= Dorothy Smoller =

American actress

Dorothy Smoller (c.1898 – 9 December 1926) was an actress and dancer known for the 1919 film Out of the Fog. She was also featured on the 1919 US Vogue cover in a photograph taken by photographer Adolph de Meyer.

== Early life and career ==
 Early in her career, she was a dancer at the Palace and St. Francis hotels in San Francisco and in 1914 she toured internationally, demonstrating the tango. She then studied dance with Ruth St. Denis. In 1915, she was engaged as a solo dancer at the Panama–Pacific International Exposition, where she "danced a bacchanale with such grace that it created a sensation". She then spent two years as a support dancer with Anna Pavlova during her tour of South America and on her return to New York. In 1919 and 1920, she had dancing roles in several plays and musicals, including See-Saw (produced by Henry W. Savage), What's In a Name (produced by John Murray Anderson), and Checkerboard, and also appeared in operetta in 1921, at the Orpheum Theatre, San Francisco, and on tour. In 1919, she appeared as a dancer in the film Out of the fog, and was featured on the cover of the December 1919 issue of Vogue magazine, photographed by Adolphe de Meyer.

== Illness and death ==
Smoller was diagnosed with severe pulmonary tuberculosis in 1923. She spent two years at the Cragmor Sanitarium in Colorado Springs to seek treatment, where she met Benjamin Strong, who was also suffering from tuberculosis.
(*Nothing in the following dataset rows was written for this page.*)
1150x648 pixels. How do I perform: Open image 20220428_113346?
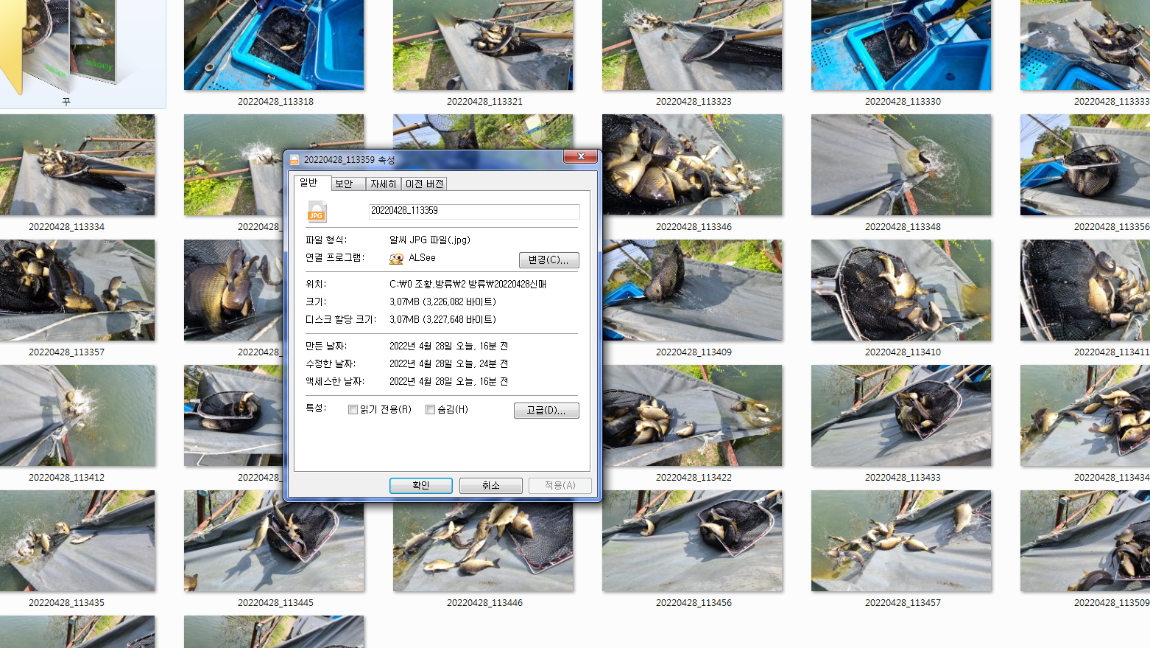click(691, 165)
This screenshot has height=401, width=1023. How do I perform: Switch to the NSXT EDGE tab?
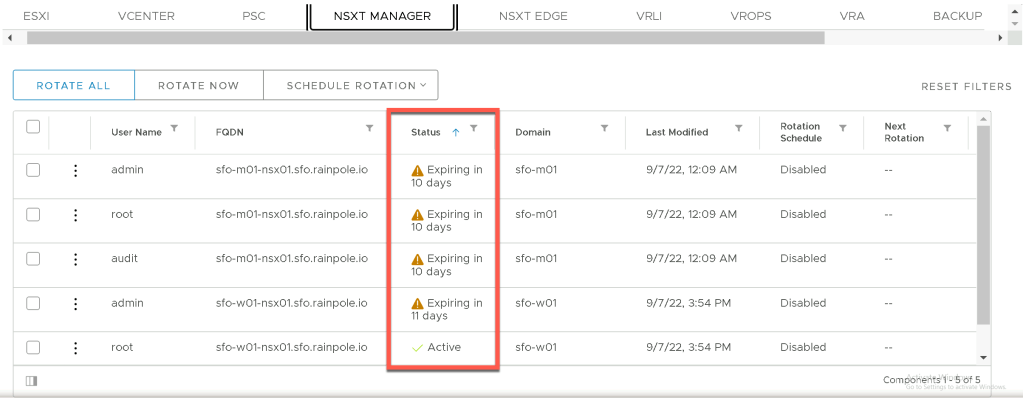(534, 16)
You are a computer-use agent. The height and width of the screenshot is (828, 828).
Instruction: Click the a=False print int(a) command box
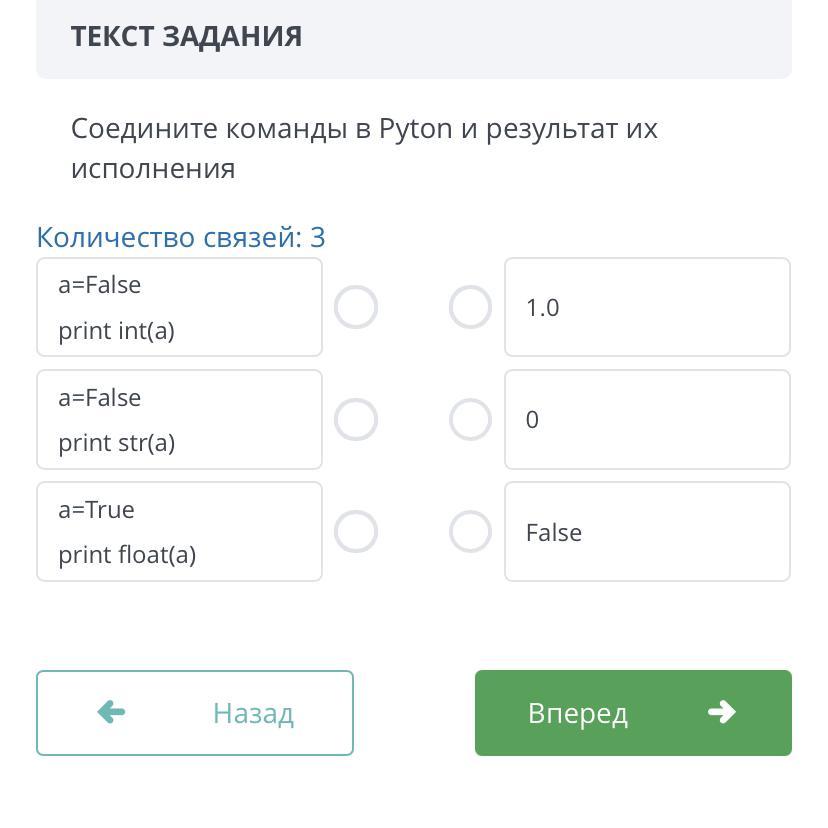point(179,307)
Against the advice of doctors, she went back to New York to resume her dancing career, but suffered a hemorrhage during rehearsal for the Broadway play "Howdy, King". She committed suicide on December 9, 1926, in her room at the Hotel Shelton, New York City, four days before the play's opening, writing letters addressed to her mother, Mrs Rose Smoller, and to Benjamin Strong. The cause of death was suicide by drinking liquid shoe polish which contained potassium cyanide. A New York newspaper speculated that another factor contributing to her suicide was her "failure to get work in the films .. Miss Smoller had a screen test at the Famous Players studio .. and .. was informed she "would be considered".